Work required –
Reproduce the material exactly, beginning at the line that contains "Click the word Rutherford" and continuing through the line that contains "Select the text", with both of those lines included.

※ ※ ※

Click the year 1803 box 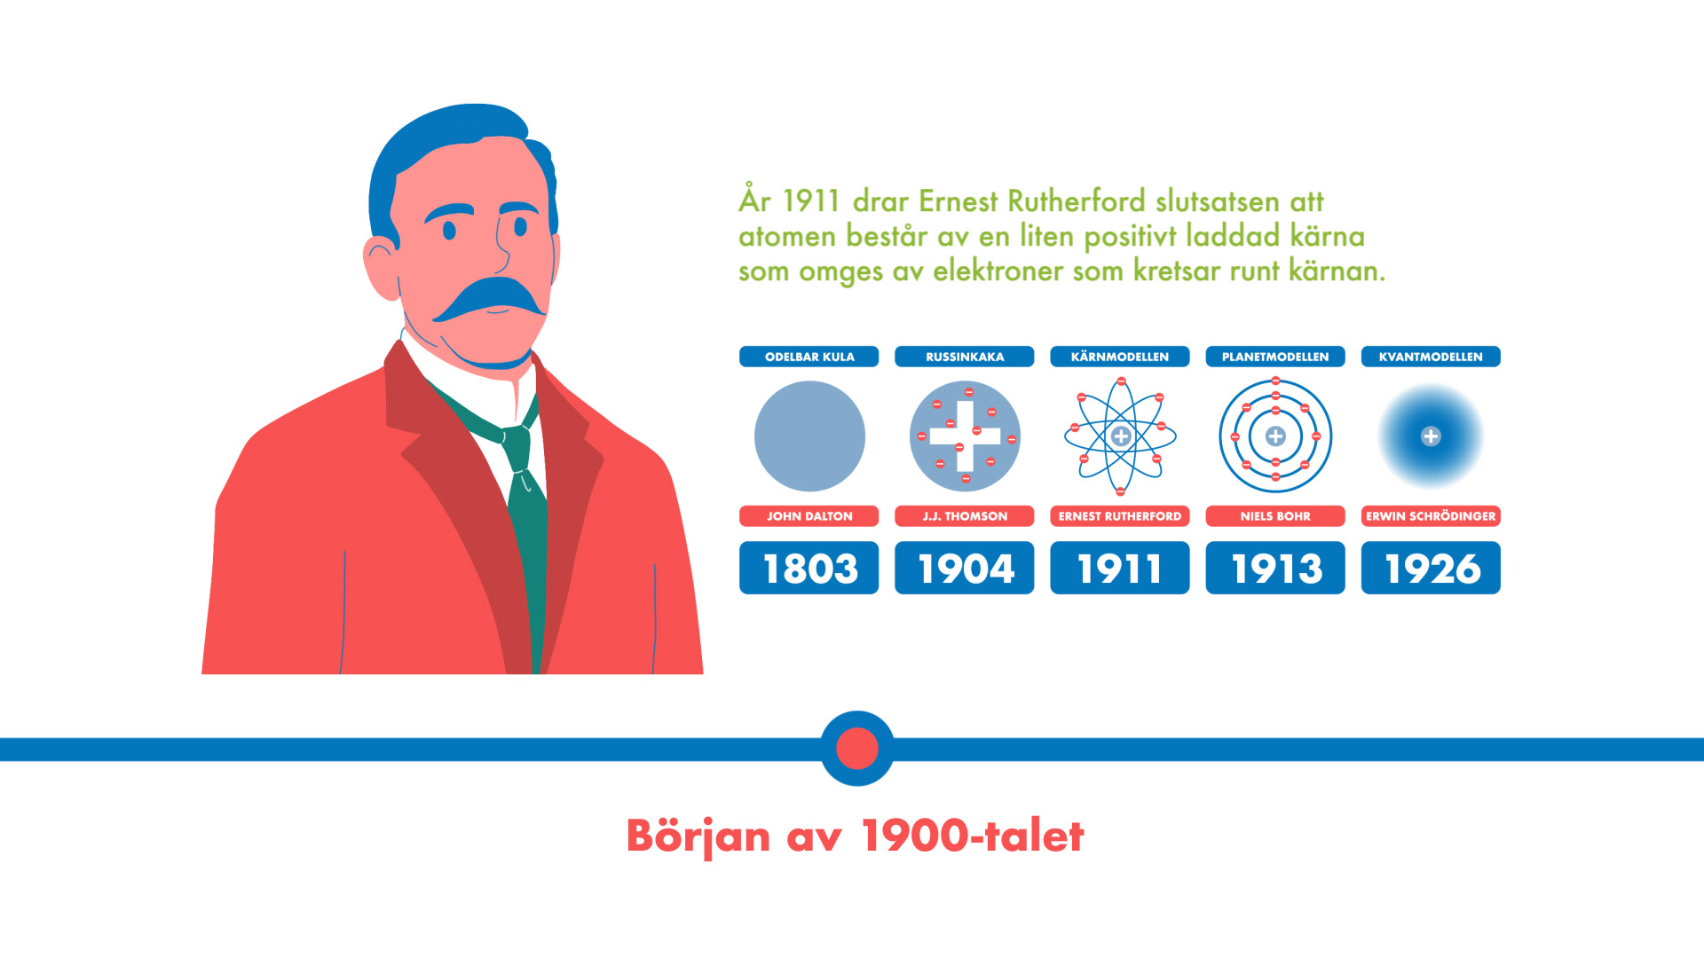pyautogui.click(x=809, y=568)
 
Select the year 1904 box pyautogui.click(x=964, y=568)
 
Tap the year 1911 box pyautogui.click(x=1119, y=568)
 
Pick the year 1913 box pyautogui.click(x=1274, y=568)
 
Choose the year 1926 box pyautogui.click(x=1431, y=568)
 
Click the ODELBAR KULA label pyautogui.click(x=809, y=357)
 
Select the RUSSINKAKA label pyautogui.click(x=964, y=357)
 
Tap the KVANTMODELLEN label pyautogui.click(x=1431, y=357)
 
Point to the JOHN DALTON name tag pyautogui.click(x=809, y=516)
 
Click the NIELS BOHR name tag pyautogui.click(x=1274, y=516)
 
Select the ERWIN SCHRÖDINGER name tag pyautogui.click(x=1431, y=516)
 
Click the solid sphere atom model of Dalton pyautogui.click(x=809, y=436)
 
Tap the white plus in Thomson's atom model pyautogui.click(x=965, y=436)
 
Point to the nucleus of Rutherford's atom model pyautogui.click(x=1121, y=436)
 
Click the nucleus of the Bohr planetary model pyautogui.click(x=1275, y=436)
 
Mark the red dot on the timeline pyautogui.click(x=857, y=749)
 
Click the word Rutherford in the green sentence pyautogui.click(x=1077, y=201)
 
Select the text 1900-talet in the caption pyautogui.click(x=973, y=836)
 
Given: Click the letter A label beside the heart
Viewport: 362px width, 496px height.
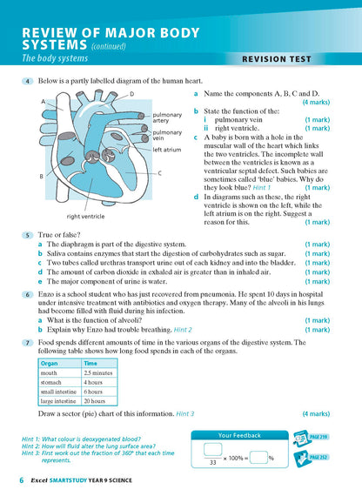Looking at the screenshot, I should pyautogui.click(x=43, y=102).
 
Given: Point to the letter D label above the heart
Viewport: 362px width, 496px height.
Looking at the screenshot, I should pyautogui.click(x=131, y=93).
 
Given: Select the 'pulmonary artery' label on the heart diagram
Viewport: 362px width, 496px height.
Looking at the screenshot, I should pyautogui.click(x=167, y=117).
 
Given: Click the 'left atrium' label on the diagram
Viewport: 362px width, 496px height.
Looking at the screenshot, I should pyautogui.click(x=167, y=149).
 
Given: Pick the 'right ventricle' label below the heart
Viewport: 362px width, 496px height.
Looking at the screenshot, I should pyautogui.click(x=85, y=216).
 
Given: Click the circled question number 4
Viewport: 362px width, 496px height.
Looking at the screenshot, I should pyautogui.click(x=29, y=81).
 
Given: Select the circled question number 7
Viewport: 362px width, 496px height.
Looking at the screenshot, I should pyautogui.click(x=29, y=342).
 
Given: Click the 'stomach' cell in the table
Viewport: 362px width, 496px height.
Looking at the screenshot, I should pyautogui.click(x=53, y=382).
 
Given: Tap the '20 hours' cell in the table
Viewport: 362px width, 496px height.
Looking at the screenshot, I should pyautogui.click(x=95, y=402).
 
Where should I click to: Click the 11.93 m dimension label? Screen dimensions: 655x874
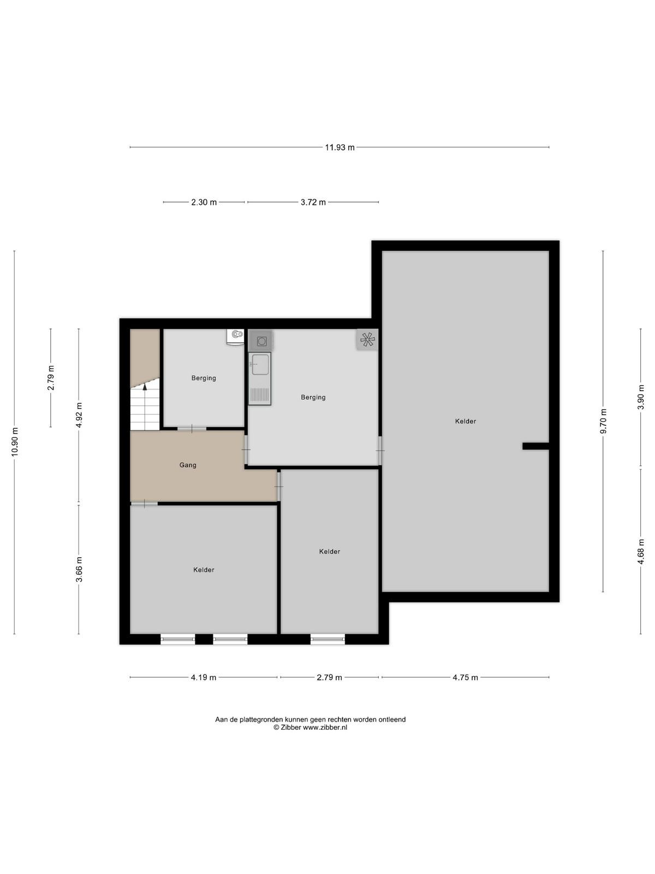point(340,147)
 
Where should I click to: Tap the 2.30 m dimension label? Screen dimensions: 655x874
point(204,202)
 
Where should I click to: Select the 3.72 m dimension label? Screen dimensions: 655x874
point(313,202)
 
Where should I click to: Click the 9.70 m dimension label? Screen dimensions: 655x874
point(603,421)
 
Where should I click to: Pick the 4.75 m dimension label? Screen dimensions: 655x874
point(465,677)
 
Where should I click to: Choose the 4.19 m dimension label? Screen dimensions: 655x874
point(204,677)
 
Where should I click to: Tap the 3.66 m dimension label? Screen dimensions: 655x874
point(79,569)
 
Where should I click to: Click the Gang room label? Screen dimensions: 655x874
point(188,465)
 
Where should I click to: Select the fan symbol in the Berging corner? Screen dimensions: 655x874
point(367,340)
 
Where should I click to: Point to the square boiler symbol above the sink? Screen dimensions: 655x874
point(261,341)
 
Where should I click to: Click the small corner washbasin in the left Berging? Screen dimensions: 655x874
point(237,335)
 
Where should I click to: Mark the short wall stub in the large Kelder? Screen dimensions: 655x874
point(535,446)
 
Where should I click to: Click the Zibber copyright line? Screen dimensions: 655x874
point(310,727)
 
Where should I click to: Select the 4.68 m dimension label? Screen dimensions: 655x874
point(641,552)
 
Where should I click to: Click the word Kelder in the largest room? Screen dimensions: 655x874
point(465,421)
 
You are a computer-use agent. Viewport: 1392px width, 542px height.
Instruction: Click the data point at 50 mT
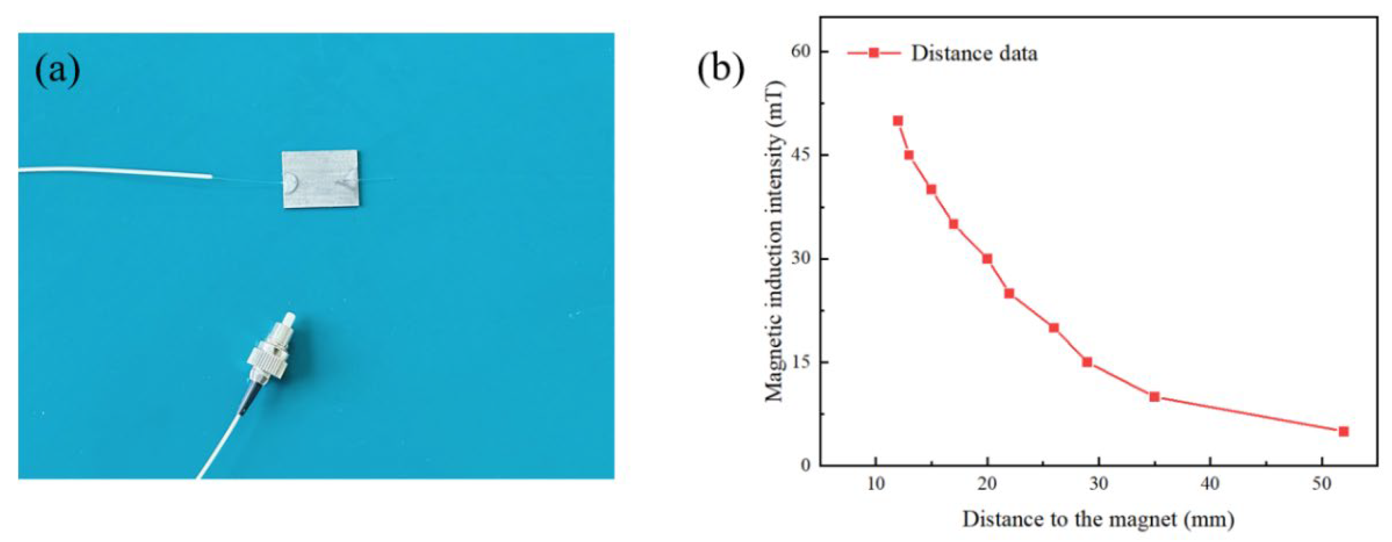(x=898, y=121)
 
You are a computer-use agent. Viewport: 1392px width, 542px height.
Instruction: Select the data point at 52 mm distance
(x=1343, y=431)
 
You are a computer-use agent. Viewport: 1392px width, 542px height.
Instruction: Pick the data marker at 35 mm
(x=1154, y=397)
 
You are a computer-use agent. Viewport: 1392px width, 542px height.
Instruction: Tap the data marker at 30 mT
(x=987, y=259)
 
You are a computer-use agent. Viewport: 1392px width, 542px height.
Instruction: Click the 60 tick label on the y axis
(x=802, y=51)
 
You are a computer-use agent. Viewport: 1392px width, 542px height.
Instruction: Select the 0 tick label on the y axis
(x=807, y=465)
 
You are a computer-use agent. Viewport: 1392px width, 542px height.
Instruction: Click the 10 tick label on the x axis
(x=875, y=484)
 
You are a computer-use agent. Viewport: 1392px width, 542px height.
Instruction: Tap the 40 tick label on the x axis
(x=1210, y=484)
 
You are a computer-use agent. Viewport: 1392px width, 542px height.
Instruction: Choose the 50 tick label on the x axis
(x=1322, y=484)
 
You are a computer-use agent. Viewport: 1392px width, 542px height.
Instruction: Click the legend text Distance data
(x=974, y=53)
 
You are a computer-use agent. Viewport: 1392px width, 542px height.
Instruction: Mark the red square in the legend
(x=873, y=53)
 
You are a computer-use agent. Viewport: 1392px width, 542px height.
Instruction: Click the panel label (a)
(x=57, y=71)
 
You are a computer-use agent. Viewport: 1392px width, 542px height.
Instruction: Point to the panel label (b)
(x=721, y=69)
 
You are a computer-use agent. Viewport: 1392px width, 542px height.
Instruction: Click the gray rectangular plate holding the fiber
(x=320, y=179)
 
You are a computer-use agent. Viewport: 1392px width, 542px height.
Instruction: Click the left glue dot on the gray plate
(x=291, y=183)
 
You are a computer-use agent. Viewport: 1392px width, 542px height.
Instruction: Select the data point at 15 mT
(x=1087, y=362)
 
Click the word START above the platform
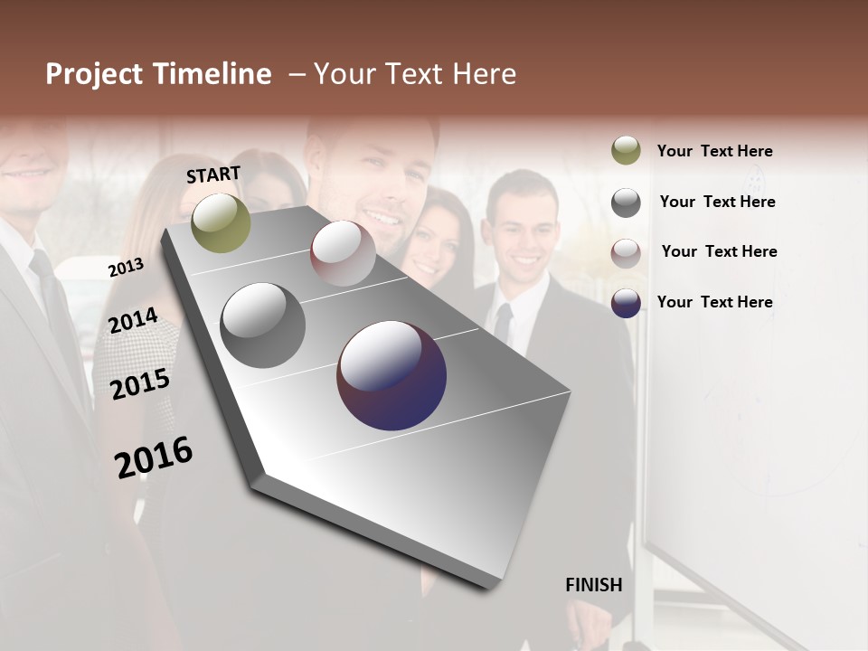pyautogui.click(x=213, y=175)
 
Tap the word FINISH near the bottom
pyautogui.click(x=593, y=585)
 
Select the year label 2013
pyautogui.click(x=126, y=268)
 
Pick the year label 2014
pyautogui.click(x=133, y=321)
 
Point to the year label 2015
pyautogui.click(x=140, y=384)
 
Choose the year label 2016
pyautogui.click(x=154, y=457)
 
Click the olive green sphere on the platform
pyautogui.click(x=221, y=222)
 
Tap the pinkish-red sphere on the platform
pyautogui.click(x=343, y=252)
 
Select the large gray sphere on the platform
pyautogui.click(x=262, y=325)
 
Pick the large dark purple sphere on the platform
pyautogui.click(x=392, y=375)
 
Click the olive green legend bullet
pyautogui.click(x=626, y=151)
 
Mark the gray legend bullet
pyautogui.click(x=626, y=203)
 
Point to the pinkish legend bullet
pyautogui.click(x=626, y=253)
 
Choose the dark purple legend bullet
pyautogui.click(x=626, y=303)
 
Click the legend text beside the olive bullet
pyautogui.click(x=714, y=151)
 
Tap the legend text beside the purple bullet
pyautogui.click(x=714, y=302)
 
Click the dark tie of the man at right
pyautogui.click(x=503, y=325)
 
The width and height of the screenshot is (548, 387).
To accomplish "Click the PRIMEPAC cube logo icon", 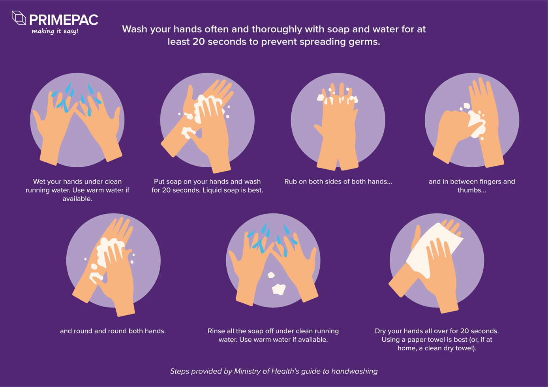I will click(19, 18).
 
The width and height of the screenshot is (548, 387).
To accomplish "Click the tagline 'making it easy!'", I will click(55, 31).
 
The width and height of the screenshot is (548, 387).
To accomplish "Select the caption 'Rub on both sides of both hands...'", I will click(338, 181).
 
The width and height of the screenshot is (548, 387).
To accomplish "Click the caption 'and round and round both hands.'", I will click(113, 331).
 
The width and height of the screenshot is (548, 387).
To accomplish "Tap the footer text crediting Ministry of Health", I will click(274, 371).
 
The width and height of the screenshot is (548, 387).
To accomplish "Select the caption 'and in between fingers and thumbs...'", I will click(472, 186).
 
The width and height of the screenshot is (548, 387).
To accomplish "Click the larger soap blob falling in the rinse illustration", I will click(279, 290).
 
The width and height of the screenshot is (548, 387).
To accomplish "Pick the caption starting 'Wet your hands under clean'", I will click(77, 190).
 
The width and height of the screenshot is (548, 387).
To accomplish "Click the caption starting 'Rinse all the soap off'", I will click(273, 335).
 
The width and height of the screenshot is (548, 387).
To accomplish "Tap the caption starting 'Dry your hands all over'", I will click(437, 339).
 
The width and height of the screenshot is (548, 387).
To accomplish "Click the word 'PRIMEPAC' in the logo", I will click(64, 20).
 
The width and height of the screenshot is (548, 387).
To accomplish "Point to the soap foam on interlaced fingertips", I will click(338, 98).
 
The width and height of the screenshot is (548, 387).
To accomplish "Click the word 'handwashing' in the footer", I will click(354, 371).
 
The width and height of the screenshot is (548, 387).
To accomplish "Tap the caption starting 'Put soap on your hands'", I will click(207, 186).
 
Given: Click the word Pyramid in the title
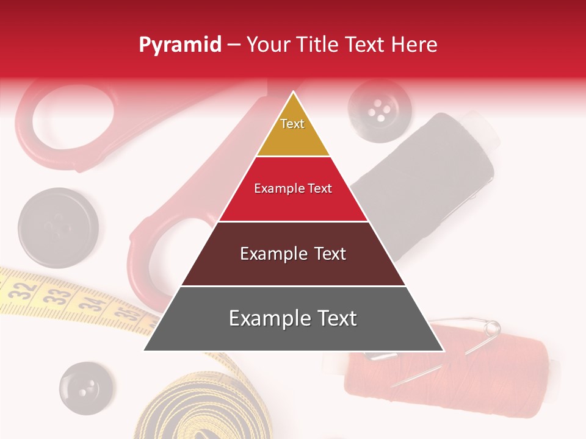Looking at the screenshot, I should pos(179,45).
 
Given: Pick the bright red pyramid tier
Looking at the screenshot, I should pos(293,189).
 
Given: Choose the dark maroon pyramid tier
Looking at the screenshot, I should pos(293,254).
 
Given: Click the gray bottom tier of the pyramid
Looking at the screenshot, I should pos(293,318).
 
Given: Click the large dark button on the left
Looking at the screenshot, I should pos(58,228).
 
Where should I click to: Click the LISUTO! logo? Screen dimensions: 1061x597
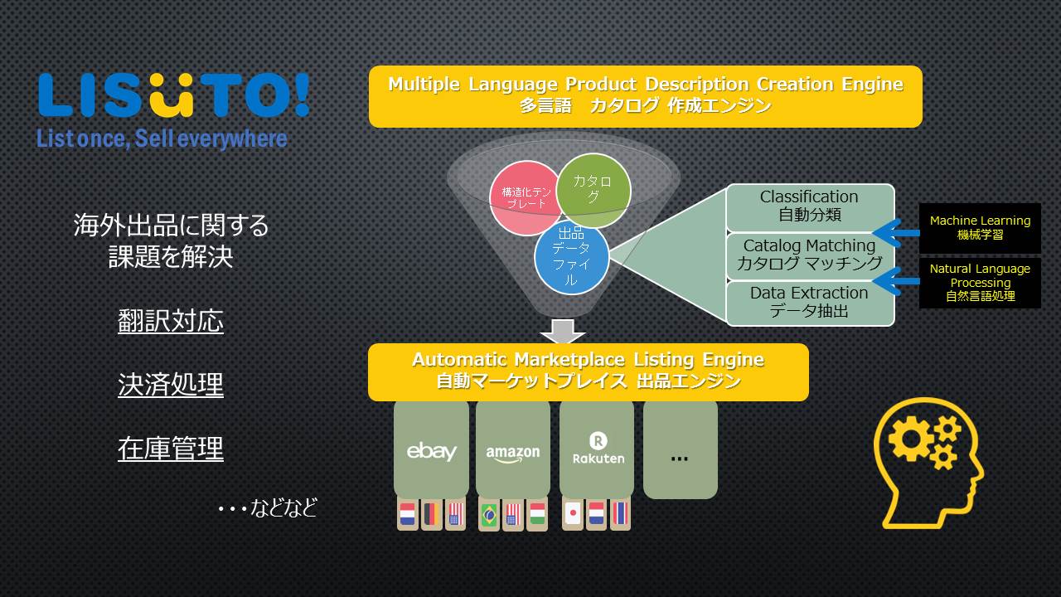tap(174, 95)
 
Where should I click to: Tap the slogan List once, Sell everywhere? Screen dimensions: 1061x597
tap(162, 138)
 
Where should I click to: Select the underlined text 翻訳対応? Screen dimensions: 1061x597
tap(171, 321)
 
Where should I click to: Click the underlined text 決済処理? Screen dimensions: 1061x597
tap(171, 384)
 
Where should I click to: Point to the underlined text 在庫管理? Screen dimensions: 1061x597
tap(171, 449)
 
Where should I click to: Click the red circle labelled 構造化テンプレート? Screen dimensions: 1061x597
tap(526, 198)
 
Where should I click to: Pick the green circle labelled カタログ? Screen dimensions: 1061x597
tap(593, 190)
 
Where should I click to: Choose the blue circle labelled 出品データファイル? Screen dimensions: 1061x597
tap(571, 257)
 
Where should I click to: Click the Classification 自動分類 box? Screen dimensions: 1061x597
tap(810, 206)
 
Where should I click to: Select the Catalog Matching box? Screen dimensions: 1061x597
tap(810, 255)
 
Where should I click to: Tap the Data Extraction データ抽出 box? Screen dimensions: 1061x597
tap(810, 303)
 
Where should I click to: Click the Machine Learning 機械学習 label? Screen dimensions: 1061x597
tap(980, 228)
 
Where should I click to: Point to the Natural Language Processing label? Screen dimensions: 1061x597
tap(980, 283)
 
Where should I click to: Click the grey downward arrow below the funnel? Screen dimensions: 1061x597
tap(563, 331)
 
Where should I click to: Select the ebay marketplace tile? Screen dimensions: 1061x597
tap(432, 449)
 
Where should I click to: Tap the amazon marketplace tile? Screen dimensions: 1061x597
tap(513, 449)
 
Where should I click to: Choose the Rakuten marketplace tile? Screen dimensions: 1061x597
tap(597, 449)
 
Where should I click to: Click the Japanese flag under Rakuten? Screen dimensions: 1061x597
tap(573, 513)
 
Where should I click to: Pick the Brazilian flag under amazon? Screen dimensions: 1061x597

※ ※ ※

Solved exercise –
Click the word Rutherford in the green sentence pyautogui.click(x=1077, y=201)
 
Select the text 1900-talet in the caption pyautogui.click(x=973, y=836)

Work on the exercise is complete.